La valeur retenue est de 1 713 €/m² SU. Bien que le bâti manque de visibilité, cette valeur située dans la fourchette haute des ventes de locaux de restauration relevés à [Localité 37] est retenue afin de tenir compte de la situation remarquable du bien estimé, en bord de rivière, avec une vue en surplomb. La valeur retenue est supérieure au prix de cession en 2024 de locaux situés également en bordure de rivière (plage du pont cassé) dans l’Ardèche et elle est presque deux fois plus élevée que le prix de vente à [Localité 21] d’un immeuble mixte.
En réponse aux conclusions de la partie expropriée, elle souligne que seuls deux termes de comparaison proposée par cette dernière sont des locaux exploités pour une activité de restauration (référence 2 et 4). La partie expropriante estime que la valeur retenue par la partie expropriée (2 100 €/m²) est une valeur supérieure au prix de vente de locaux à usage de restauration plus récents, construits en 2014 sur une parcelle d’une superficie de 1 200 m² et également largement supérieure au prix de vente du 25 juin 2009 relative à des locaux avec terrasse, construits sur un foncier de 2 574 m².
L’indemnité de remploi pour les locaux doit donc être fixée à 26 300 euros.
S’agissant de l’indemnité pour perte de revenus locatifs, la partie expropriante estime que le loyer annuel des murs (12 000 euros) est cohérent avec celui qui concerne l’immeuble vendu à [Localité 21] (centre du village) concernant un local à usage de bar restaurant bar de 180m², loué à 15 451 €/an soit 85,84 €/m² SU/an.

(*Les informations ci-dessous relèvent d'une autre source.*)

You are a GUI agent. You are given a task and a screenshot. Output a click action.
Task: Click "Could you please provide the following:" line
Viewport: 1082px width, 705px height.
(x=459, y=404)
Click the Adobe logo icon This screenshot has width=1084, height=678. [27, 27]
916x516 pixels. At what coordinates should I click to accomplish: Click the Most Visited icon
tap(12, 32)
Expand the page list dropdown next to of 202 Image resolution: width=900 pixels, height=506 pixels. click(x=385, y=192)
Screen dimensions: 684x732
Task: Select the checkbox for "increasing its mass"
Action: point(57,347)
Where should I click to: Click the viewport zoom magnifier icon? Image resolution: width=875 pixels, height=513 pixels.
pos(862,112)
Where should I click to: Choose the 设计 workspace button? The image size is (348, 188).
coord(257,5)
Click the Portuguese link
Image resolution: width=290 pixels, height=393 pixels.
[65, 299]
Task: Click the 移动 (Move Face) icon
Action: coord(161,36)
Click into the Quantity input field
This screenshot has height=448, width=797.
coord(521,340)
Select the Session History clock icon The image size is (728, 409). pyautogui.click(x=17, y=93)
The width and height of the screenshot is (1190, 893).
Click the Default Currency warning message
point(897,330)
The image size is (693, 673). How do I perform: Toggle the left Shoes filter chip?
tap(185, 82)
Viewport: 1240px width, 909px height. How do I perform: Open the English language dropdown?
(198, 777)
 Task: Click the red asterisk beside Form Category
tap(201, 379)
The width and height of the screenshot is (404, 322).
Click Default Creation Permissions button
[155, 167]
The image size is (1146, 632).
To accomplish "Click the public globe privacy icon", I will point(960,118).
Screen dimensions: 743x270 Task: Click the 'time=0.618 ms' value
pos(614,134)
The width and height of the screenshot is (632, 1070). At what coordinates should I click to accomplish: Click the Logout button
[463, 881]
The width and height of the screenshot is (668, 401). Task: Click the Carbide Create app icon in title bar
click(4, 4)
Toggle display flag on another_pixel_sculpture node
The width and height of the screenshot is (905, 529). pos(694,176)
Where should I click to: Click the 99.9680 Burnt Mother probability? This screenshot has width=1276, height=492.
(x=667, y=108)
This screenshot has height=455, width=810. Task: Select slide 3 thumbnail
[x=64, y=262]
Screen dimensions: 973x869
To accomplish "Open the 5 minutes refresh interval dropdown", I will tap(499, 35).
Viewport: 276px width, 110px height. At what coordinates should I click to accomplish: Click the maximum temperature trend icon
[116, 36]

Ce restaurant est exploité avec deux terrasses et un patio.
Le loyer est également cohérent avec celui qui concerne le bien vendu à [Localité 36].
En réponse aux conclusions de la partie expropriée sur la valeur locative réelle, la partie expropriante estime que le niveau de loyer retenu paraît excessif compte tenu du bien vendu à [Localité 36] et du loyer constaté pour le restaurant situé dans la même commune que le bien exproprié et exploité avec deux terrasses et un patio (85,84 €/m²/an). Les loyers constatés en centre-ville sont plus élevés que les loyers relevés sur la commune de [Localité 21]. Cela s’explique par la taille de la commune d'[Localité 37], beaucoup plus importante, et par un haut niveau de fréquentation touristique. Enfin la référence à l’acte de vente de locaux à [Localité 39] est erronée.
L’autorité expropriante entend donc voir fixer l’indemnité pour perte de revenus locatifs, à 12 000 euros, correspondant à un an de loyer.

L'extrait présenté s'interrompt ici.